2. Deferred review was the surprise — and the loser.
Hypothesis: deferring to one pass would be cheapest (fewest handshakes ≈ solo-build + one review).
It wasn't — deferred ≈ orig. Handshakes did drop (10 commits), but the single comprehensive
review is itself expensive (the Adversary re-verifies the whole calculator + cross-feature probes
in one shot), so total tokens stayed put. And it carries the downside that the independent check
arrives late — late-rework risk, plus self-certification drift on the build phases. Worst of both
for this task.
The levers, ranked
- Drop the adversary → ~−79% — but you lose all independent verification. On this clean,
well-specified task
soloproduced correct calculators, so the adversary bought no measured quality here — but it is insurance against self-certification rubber-stamping a bug, whose value shows on ambiguous/underspecified work this benchmark can't stress. - Context hygiene → −22% — the only clean win: same review effort (same commits/LOC as
orig), just less context carried and reloaded each turn. (
statelessvsorig.) - Minimal prompts → −25%, but not free — ~⅓ of the saving comes from the agents writing ~25% fewer tests (the compressed prompts drop the emphatic "try to break it / paste the output / a red test is information" language that drives thorough testing). Same features, thinner test suite.
- Review cadence → ~0% — per-gate / per-phase / per-build are interchangeable on cost; choose for quality and latency, not tokens: finer = earlier defect-catching at slight overhead; coarser = late but holistic (better at cross-feature bugs).
Why: cost is process, not product
Pooled across all 28 successful runs:
| tokens vs | Pearson r |
|---|---|
| duration | +0.83 |
| commits (review rounds) | +0.79 |
| LOC (code shipped) | −0.04 |
Token cost tracks how long the loop runs and verifies, and is uncorrelated with how much code ships.
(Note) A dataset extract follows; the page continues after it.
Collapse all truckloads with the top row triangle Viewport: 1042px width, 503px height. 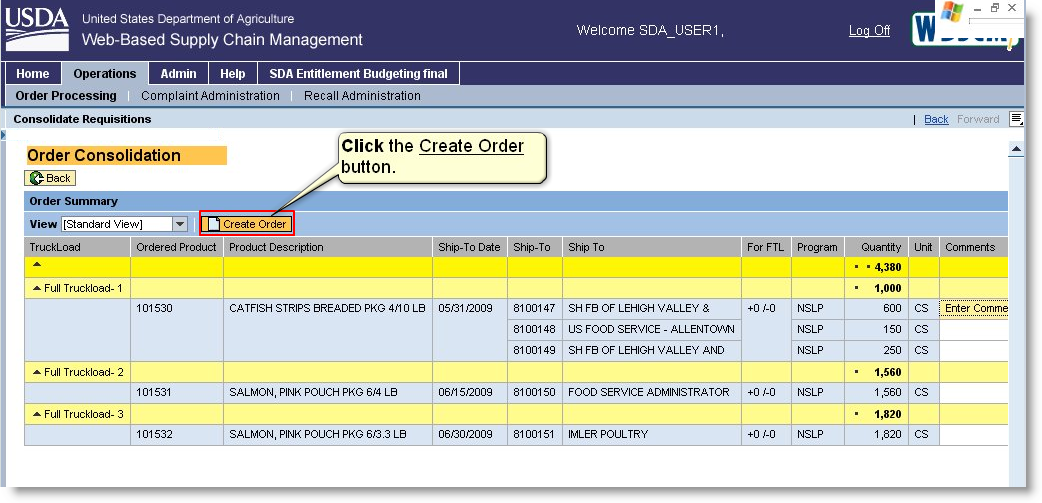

The deliverable (LOC, behavior) is near-constant across variants; the cost variance is all process intensity.
Methodology notes & caveats
- N matters. A single full-loop run is wildly nondeterministic: the same variant varied ±55% run-to-run early on, which is why this is N=5. (An early single-run claim of "context hygiene halves tokens" did not reproduce — the real, stable figure is −22%.)
- Variance source: number of review rounds / retries, not output size.
- Real failures excluded (2 of 27 loop-pair runs): a wedge and a usage-limit/timeout collision;
superseded by clean re-runs.
LIMIT-flagged runs (a usage-limit pause inflates duration without adding tokens) are kept for token totals but excluded fromtokens/sec. - Scope: one task, one model (Sonnet), one harness. The relative findings should generalize; absolute numbers are task-specific. The adversary's quality value is not measured here (the task is too well-specified to stress it).
Practical guidance
- Want to cut tokens without losing the independent check? Use context hygiene (the
statelesspattern). It's the only free lunch. - Don't pay for minimal prompts with test coverage — keep the emphatic testing language unless you genuinely want less testing.
- Pick review cadence for the work, not the bill: per-gate to catch regressions early in long phases; per-phase as a sane default; deferred only when features are independent and cheap to fix late (it saves nothing and checks late).
solois ~5× cheaper — reasonable for low-stakes / well-specified work, but you're trusting the builder to grade its own homework.
Artifacts in this repo: FINDINGS.md (this summary), RESULTS-campaign.md (per-variant stats +
ratios + full raw table), RESULTS-campaign.md.data (raw rows), analyze.py (regenerates the
analysis), run-harness-bench.sh / run-solo-bench.sh (the runners), plans/calc/ (the task), and
the six engine/examples/builder-adversary* variants. All variants are N=5 (two deferred and the
min/lean wedge/limit failures excluded; see RESULTS for the raw rows).